2020年2月に取材した当時の練習でも持ち前のパワーを発揮し、スパーリングで男子選手を下がらせていた。並木の身長は153cm。フライ級では小柄だが、踏み込みが速いため一瞬で間合いをつめることができる。
幼少期に同い年のキックボクシング世界王者・那須川天心と切磋琢磨した極真空手で鍛えた、「蹴り脚」が活きているのだろう。
「身長が低いのでフットワークを駆使しています。ステップを活かして相手のパンチを交わして自分のパンチを当てるのが私のスタイルです」
身長差によって生じるリーチの不利を鋭い踏み込みで補うだけではない。勢いをそのまま体に乗せてパンチを打てるため、威力が倍増するのだ。

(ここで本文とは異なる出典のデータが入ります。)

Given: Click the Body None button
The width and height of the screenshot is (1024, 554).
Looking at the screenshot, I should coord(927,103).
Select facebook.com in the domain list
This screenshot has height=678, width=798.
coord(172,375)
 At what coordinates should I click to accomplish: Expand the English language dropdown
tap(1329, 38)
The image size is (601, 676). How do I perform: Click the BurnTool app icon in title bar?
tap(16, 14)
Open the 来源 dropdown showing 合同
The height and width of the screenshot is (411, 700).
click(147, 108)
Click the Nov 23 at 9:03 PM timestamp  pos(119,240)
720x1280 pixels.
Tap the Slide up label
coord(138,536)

モンスターとも呼ばれる世界3階級制覇・井上尚弥も、相手に悟らせない一瞬の踏み込みに体重を乗せて豪快なパンチで相手をKOしている。並木も同様の圧倒的なパンチ力で周囲の期待を集めてきた。
準決勝は惜敗だったが、前戦の準々決勝はリオ五輪銅メダリストを相手に5-0の判定で圧勝。接戦が多いアマチュアの世界大会でこれだけ圧倒的に勝てるのは驚くばかりだ。
五輪開幕前、並木は長年のライバル関係でもあった入江に言及し「(共に)他の種目ぐらいに有名にしていき、ボクシングを知ってもらうきっかけを作りたい」と熱く語っていた。
その言葉通り、女子二人の活躍で日本ボクシングが盛り上がっている。
並木月海(なみき・つきみ)
千葉県成田市出身、22歳、女子フライ級(52kg)、幼少期から空手とキックボクシングを始め、花咲徳栄高校でボクシングを始める。世界女子選手権で日本人女子史上2人目となる銅メダルを獲得。2019年には2年連続となるアマチュア部門最優秀選手賞を受賞。キックボクサーの那須川天心とは幼馴染で空手のライバルとして対戦経験もある。